About a month ago I decided to take a day-long course titled: Advanced Myofascial Mastery. It was taught by a guy by the name of Til Luchau who has been a bodyworker for over 30 years, and who is highly respected in his field.
The course was not what I was expecting.
Instead of a workshop on techniques (though we did learn a few), it was more of a philosophy course. The aim of bodywork, they said, should not be to think that we as massage therapists are moving muscle and tissue and making large physical changes in the patient’s body. We are not moving mountains here, but this is the prevailing assumption.
Studies have come out that show that massage therapy does little to change the structure of muscle and connective tissue. But it makes us feel better, so what then is it actually doing?
The aim, they continued, should be to engage the nervous system. That is where the pain lies. Sure there are muscle knots and muscle tension, but the nervous system is the underlying structure that controls that tension and how we perceive it. The nervous system is the computer of the body, in a sense.
Trauma, injury, pain and tension get left in the nervous system when we experience these things without releasing them. Our body is a series of circuits, and when we feel pain (electricity) we are conditioned to wince, to hold on, and to guard the area so that when the sensation runs through our nerves, we block its motion; it gets stuck inside of us.

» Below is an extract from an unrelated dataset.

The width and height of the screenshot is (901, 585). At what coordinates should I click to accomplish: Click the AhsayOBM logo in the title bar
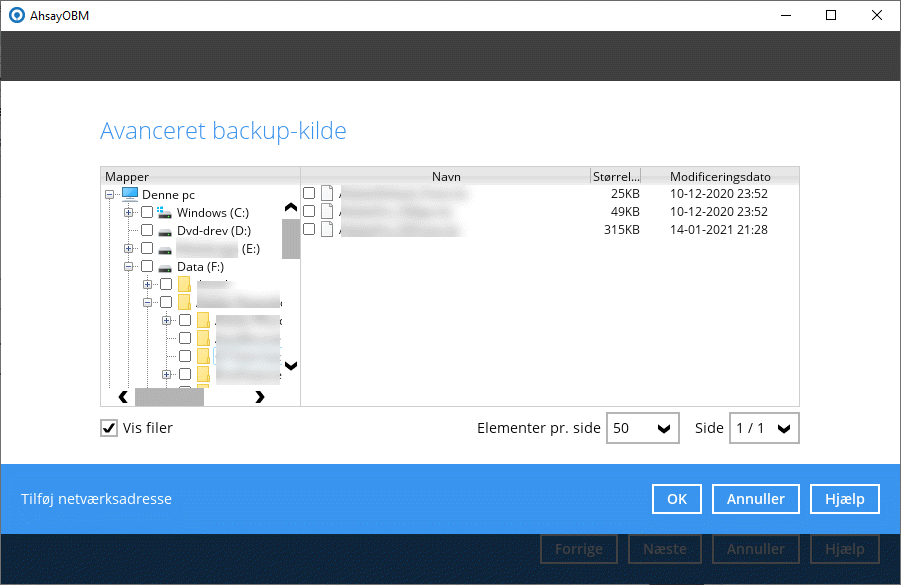point(18,15)
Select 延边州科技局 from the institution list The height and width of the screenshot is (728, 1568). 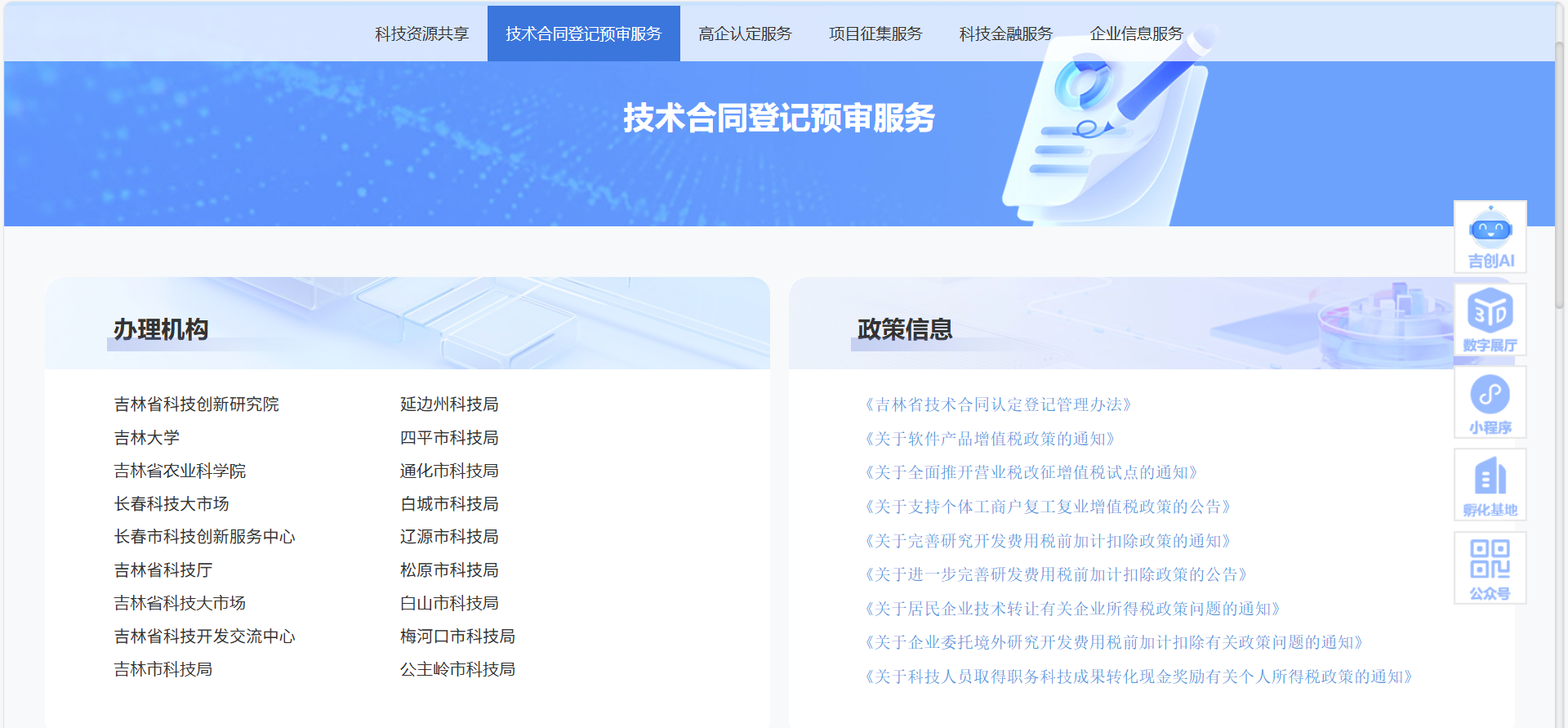(x=449, y=404)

What we can do, as massage therapists, is to gently persuade the nervous system to open up. To let that electricity pass through and move.
We can slowly coax that tension away not by force—jamming our elbow into your back to extinguish the knot—but by remaining present with the tension and most importantly, allowing you, the person on the table, to engage their nervous system and allow it to release the pain.
To feel is to heal. It’s not about us being healers or having magic hands, it’s about facilitating your body’s natural healing mechanism, and helping it along its way.
That’s why chiropractic works the way it does. An adjustment that realigns the spine directly affects how we perceive pain. With massage and chiropractic combined, we can gently persuade you into a more whole state of health.